# OpenDiscourse GovInfo MCP — Context for AI Agents
Domain overview
- Source: govinfo.gov/bulkdata provides hierarchical directories of XML documents for US government publications and datasets.
- Target collections (examples): BILLS, BILLSTATUS, BILLSUM, PLAW, STATUTE, FR, CREC.
- The ingestion traverses XML/JSON directory listings and downloads .xml files efficiently.
Key design points
- Async ingestion using aiohttp with concurrency control and rate limiting.
- Robustness with retries and actionable artifacts per doc type (manifest.json, failures.json).
- Idempotent: Re-runs skip existing files and update manifests. Safe to run repeatedly.
What an AI agent needs to know
- Entry points:
- CLI: scripts/ingest_govinfo.py (targeted) and scripts/ingest_all_govinfo.py (full coverage)
- Functions: ingest_congress_data and ingest_all_congresses in scripts.ingestion
- Output location:
- govinfo_data/{congress}/{doc_type}/
- Monitoring and resumability:
- manifest.json summarizes work done and inventory
- failures.json records failed URLs
Guardrails
- Avoid overly high concurrency that could trigger HTTP 429; tune the workers parameter.
- Be mindful of disk space; datasets can be large.
- XML validation is optional and requires XSDs present in scripts/ingestion/schemas. Validation will slow ingestion; enable only when required.
Operational checklist for agents
1) Ensure Python 3.10 virtualenv and requirements are installed.
2) Choose ingestion mode:
- Full coverage: python -m scripts.ingest_all_govinfo --workers 8
- Targeted: python -m scripts.ingest_govinfo --congress 118 --doc-types BILLS BILLSTATUS
3) Monitor logs and manifests; adjust workers/rate limits to avoid rate limiting.

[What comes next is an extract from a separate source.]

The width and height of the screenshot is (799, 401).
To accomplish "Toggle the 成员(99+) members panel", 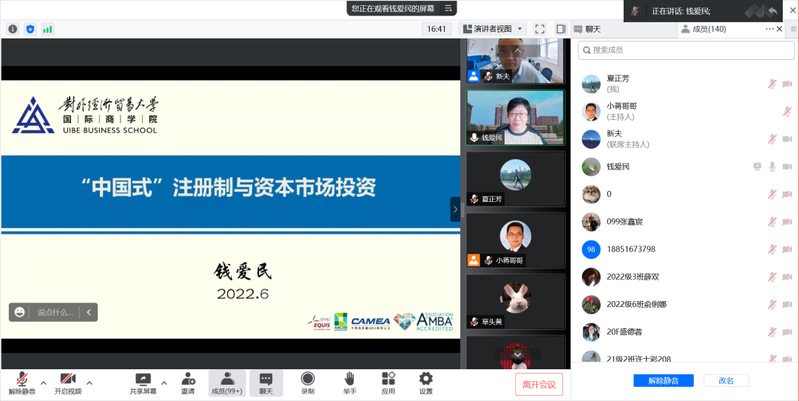I will click(227, 383).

4) Re-run as needed; duplicates are skipped and manifests updated.
Common pitfalls
- Running scripts without module invocation may cause import errors; always run with python -m from the repo root or set PYTHONPATH.
- Missing Python version (3.10) can cause dependency install failures.
- Validation without schemas will fail; ensure schemas are present before enabling GOVINFO_VALIDATE_XML.